Vertical Stratification of Insect Species Developing in Water-Filled Tree Holes

Abstract

Forest ecosystems have a distinct vertical dimension, but the structuring of communities in this three-dimensional space is not well understood. Water-filled tree holes are natural microcosms structured in metacommunities. Here, we used these microcosms as model systems to analyze how insect communities and the occurrence and abundance of individual species are influenced by biotic and abiotic microhabitat characteristics, the vertical position of the tree hole, and stand-scale habitat availability. We found that both the characteristics of water-filled tree holes and their insect communities differ significantly between canopy and ground level. Individual insect species showed contrasting responses to the vertical position of the tree holes when important environmental factors at the stand and the tree-hole scale were considered. While some species, such as the mosquito Aedes geniculatus and the beetle Prionocyphon serricornis, decreased in abundance with increasing tree-hole height, the biting midge Dasyhelea sp., the non-biting midge Metriocnemus cavicola and the hoverfly Myiatropa florea increased in abundance.

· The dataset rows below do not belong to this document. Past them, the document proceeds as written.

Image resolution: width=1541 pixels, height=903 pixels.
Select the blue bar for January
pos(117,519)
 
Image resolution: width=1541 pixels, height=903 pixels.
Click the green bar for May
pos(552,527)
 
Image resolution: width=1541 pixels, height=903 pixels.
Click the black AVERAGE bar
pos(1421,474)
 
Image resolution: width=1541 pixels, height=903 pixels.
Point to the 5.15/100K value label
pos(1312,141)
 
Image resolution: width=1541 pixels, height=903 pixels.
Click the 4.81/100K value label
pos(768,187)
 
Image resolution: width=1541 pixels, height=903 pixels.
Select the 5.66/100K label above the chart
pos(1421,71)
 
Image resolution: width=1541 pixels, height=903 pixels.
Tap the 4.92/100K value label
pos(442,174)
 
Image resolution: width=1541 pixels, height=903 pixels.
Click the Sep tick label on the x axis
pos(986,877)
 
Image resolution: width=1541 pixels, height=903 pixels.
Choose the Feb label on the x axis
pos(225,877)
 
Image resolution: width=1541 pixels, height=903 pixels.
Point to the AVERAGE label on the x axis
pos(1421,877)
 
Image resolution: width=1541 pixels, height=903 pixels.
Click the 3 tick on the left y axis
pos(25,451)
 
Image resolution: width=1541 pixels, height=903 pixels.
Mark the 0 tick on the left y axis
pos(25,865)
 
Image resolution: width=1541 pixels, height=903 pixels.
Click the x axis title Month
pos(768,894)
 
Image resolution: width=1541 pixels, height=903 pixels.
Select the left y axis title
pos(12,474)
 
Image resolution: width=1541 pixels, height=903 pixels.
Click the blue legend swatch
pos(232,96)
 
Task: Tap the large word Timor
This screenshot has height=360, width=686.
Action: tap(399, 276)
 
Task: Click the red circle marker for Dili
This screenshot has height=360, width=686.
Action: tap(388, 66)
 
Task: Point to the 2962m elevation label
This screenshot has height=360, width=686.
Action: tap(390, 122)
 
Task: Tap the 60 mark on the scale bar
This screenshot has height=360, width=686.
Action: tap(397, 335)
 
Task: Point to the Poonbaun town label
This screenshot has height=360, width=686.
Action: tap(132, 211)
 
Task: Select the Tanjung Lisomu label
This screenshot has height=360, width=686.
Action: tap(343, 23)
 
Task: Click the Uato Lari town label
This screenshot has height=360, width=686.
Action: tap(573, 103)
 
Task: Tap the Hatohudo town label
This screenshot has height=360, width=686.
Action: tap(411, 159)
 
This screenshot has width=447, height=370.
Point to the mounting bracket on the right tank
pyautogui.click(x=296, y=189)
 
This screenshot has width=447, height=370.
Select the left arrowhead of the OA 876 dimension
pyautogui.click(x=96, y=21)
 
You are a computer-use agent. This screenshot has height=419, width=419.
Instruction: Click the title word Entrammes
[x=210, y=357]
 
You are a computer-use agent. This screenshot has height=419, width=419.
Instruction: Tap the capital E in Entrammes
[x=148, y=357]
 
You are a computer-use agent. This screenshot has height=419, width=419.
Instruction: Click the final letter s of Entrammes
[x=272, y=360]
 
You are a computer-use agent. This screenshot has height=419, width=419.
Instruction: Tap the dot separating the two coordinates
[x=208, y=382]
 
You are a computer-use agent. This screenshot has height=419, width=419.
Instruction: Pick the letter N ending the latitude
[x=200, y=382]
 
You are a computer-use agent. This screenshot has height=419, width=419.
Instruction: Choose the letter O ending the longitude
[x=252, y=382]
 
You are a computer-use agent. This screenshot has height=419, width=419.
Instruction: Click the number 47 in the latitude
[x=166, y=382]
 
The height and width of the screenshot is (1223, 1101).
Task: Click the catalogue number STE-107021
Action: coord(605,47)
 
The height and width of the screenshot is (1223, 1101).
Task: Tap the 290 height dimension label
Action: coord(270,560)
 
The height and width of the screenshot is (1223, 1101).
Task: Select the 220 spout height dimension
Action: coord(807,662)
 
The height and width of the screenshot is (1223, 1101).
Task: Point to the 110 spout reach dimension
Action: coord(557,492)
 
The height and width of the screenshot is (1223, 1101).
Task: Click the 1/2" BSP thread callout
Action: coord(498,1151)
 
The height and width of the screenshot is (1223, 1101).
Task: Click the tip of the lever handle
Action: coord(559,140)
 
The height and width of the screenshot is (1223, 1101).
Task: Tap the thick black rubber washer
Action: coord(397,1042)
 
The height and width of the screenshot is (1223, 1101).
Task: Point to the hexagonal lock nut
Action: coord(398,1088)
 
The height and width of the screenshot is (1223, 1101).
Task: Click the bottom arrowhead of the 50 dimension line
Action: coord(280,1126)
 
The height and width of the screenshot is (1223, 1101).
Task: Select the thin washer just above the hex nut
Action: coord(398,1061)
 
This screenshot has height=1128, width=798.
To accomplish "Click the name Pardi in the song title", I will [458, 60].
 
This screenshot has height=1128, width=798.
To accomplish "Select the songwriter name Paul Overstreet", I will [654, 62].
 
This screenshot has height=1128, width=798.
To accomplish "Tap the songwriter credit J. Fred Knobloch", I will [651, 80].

Our results suggest that vertical stratification in forests is most likely driven not only by variation in tree-hole microhabitat properties, i.e., niche separation, but also by individual species traits, such as adult dispersal propensity, food preferences and mating behavior of adult stages, and interspecific competition of larval stages. Therefore, communities of insect species developing in tree holes are likely structured by competition–colonization trade-offs predicted by metacommunity theory.